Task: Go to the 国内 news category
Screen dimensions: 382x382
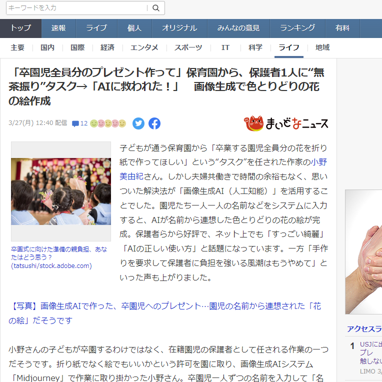Action: pos(47,48)
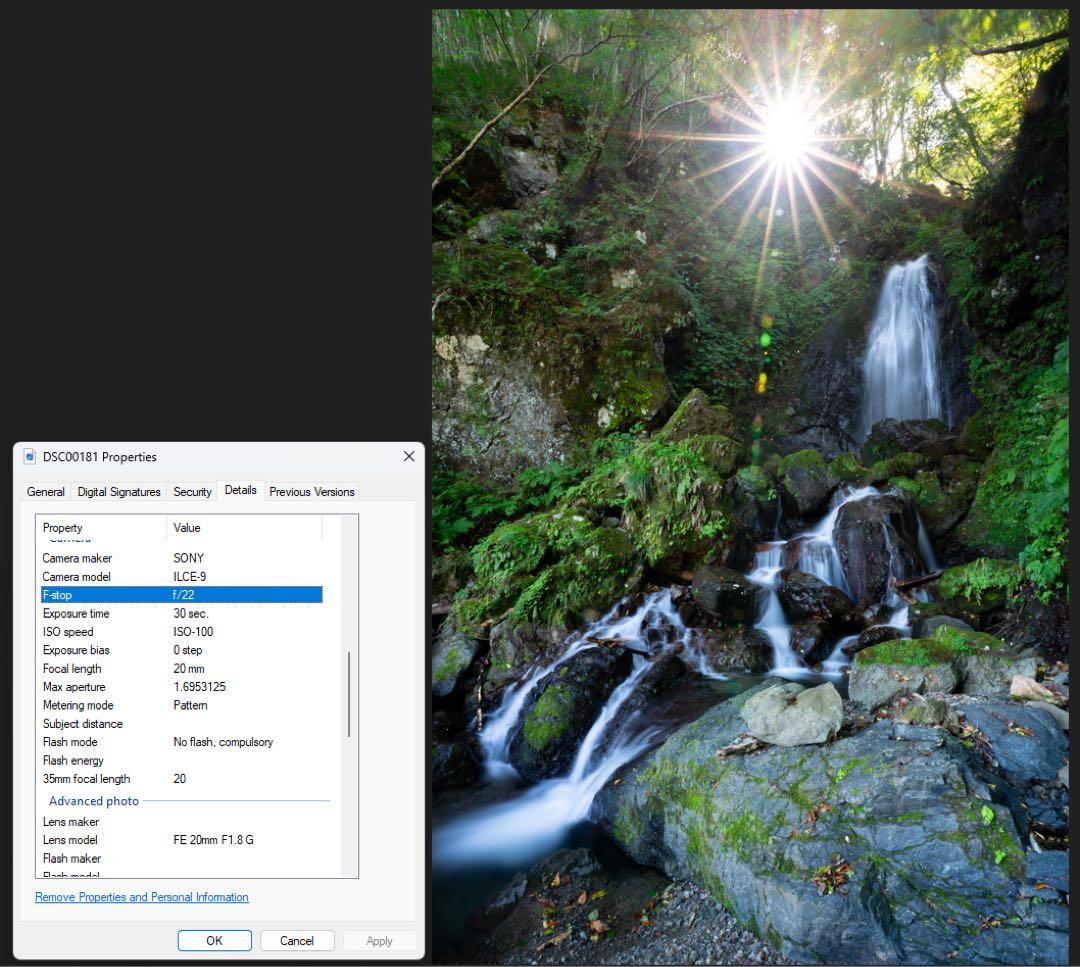Click the highlighted F-stop f/22 row

(x=180, y=595)
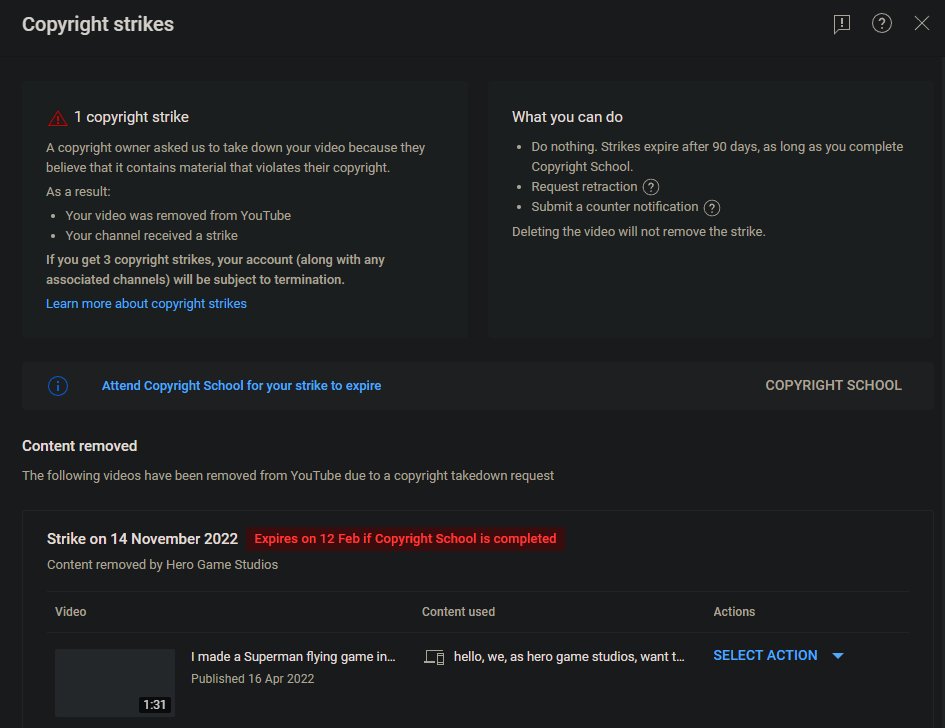Click the content used device icon
The height and width of the screenshot is (728, 945).
434,657
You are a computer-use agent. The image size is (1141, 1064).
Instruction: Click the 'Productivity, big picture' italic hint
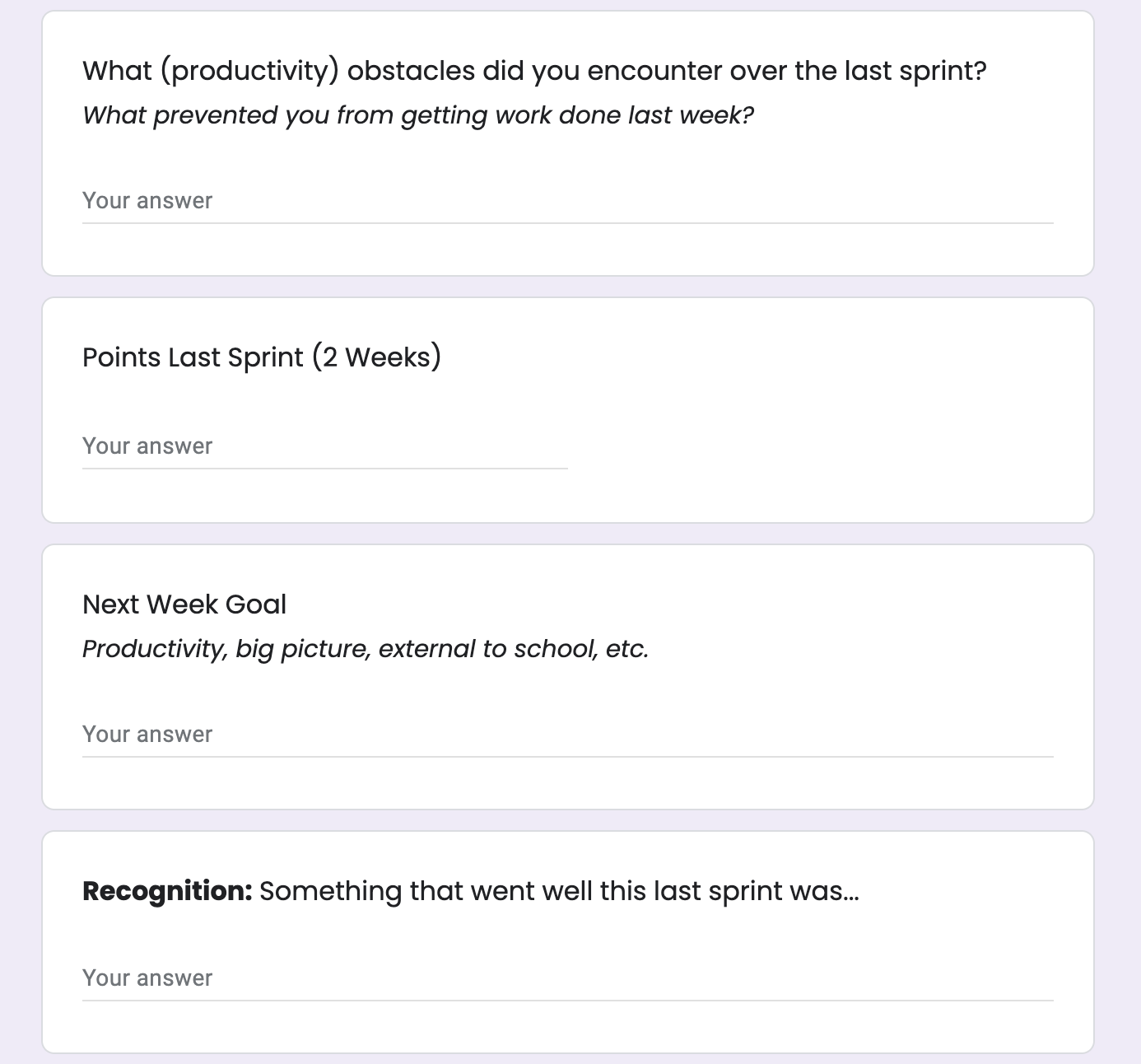[366, 649]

# # # # # # #

Instructions for the task. Exactly repeat every line from the line that includes "You are a computer-use" to the end of the listing, and nothing else, leaving pictures out.

Worked solution.
You are a computer-use agent. The image size is (1141, 1064).
Instruction: Click the 'Productivity, big picture' italic hint
[366, 649]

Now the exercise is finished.